--- 本文 ---
仮名手本吉原恋心中 公演情報 ネコダマシ「仮名手本吉原恋心中」の観てきた!クチコミとコメント

  • 実演鑑賞

    満足度★★★★

    「『ロミオ&ジュリエット』『曾根崎心中』にヒントを得た殺陣・歌・踊り・三味線演奏ありのドラマティック時代劇」という謳い文句…なるほどなぁ。元禄時代という設定だから「曽根崎心中」なんだろうが、どちらかと言えば「箕輪心中」の方がしっくりくる。タイトルの「仮名手本」は、歌舞伎の演目「仮名手本忠臣蔵」を意識したのかも知れない。ヒントにした作品があっても、本作は紛れもなくオリジナル、歌舞伎の書き抜きのように役者の血肉となり独り歩きし出した。
    さて、所作は良かったが、気になるところもあり少し残念だ。
    (上演時間2時間30分 途中休憩あり)

    ネタバレBOX

    舞台美術は吉原遊郭の紅屋。中央に階段、上った正面に大きな襖があり、白牡丹と赤牡丹、そして蝶が舞っている。牡丹の花が主人公の男女を表しているようだが、その間には黒い川のようなものが描かれており、2人の行く末を暗示しているかのようだ。赤い欄干や半月型の門構・提灯が廓の雰囲気を醸し出す。

--- 課題 1 ---
次の(a)〜(c)がそれぞれ本文の内容と合っているかを「はい」か「いいえ」で答え、決め手となる本文の言葉をそのまま引用せよ。(a) 上演時間は2時間30分で、途中に休憩がある。(b) 舞台美術は吉原遊郭の紅屋である。(c) 満足度は星五つである。
このあとのリストは本文と無関係である。

--- 利用可能なデータ ---
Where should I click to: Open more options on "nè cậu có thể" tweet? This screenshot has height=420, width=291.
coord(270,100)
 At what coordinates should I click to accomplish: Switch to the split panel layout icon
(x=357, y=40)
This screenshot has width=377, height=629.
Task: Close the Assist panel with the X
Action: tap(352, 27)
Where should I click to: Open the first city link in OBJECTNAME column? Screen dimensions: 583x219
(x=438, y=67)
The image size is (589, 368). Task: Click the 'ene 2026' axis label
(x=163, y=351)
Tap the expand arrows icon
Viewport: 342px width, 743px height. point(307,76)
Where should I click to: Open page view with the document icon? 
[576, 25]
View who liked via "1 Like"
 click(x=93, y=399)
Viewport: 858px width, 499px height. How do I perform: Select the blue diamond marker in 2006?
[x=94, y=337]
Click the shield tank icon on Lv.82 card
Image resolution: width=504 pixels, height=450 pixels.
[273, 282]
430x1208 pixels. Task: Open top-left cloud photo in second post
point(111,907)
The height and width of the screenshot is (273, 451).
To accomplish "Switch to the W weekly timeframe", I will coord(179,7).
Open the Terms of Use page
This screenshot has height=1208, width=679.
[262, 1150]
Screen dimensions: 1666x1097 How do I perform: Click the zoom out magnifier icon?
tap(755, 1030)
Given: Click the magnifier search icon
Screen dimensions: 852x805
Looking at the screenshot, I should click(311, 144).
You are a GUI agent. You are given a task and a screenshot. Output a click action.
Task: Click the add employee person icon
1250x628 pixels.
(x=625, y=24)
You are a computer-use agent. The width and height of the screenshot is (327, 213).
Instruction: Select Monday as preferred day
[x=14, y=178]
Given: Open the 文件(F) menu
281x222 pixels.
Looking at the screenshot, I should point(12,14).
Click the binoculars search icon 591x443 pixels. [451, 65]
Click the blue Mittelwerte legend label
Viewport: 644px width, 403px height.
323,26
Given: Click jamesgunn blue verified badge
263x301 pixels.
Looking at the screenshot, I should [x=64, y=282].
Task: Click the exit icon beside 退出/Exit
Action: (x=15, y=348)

--- 課題 2 ---
リストの最初の行から始めて「point(111,907)」を含む行で終わるまでを、両端の行も含めてそのまま引用せよ。

--- 解答 1 ---
(a) はい――「上演時間2時間30分 途中休憩あり」
(b) はい――「舞台美術は吉原遊郭の紅屋。」
(c) いいえ――「満足度★★★★」

--- 解答 2 ---
Where should I click to: Open more options on "nè cậu có thể" tweet? This screenshot has height=420, width=291.
coord(270,100)
 At what coordinates should I click to accomplish: Switch to the split panel layout icon
(x=357, y=40)
This screenshot has width=377, height=629.
Task: Close the Assist panel with the X
Action: tap(352, 27)
Where should I click to: Open the first city link in OBJECTNAME column? Screen dimensions: 583x219
(x=438, y=67)
The image size is (589, 368). Task: Click the 'ene 2026' axis label
(x=163, y=351)
Tap the expand arrows icon
Viewport: 342px width, 743px height. point(307,76)
Where should I click to: Open page view with the document icon? 
[576, 25]
View who liked via "1 Like"
 click(x=93, y=399)
Viewport: 858px width, 499px height. How do I perform: Select the blue diamond marker in 2006?
[x=94, y=337]
Click the shield tank icon on Lv.82 card
Image resolution: width=504 pixels, height=450 pixels.
[273, 282]
430x1208 pixels. Task: Open top-left cloud photo in second post
point(111,907)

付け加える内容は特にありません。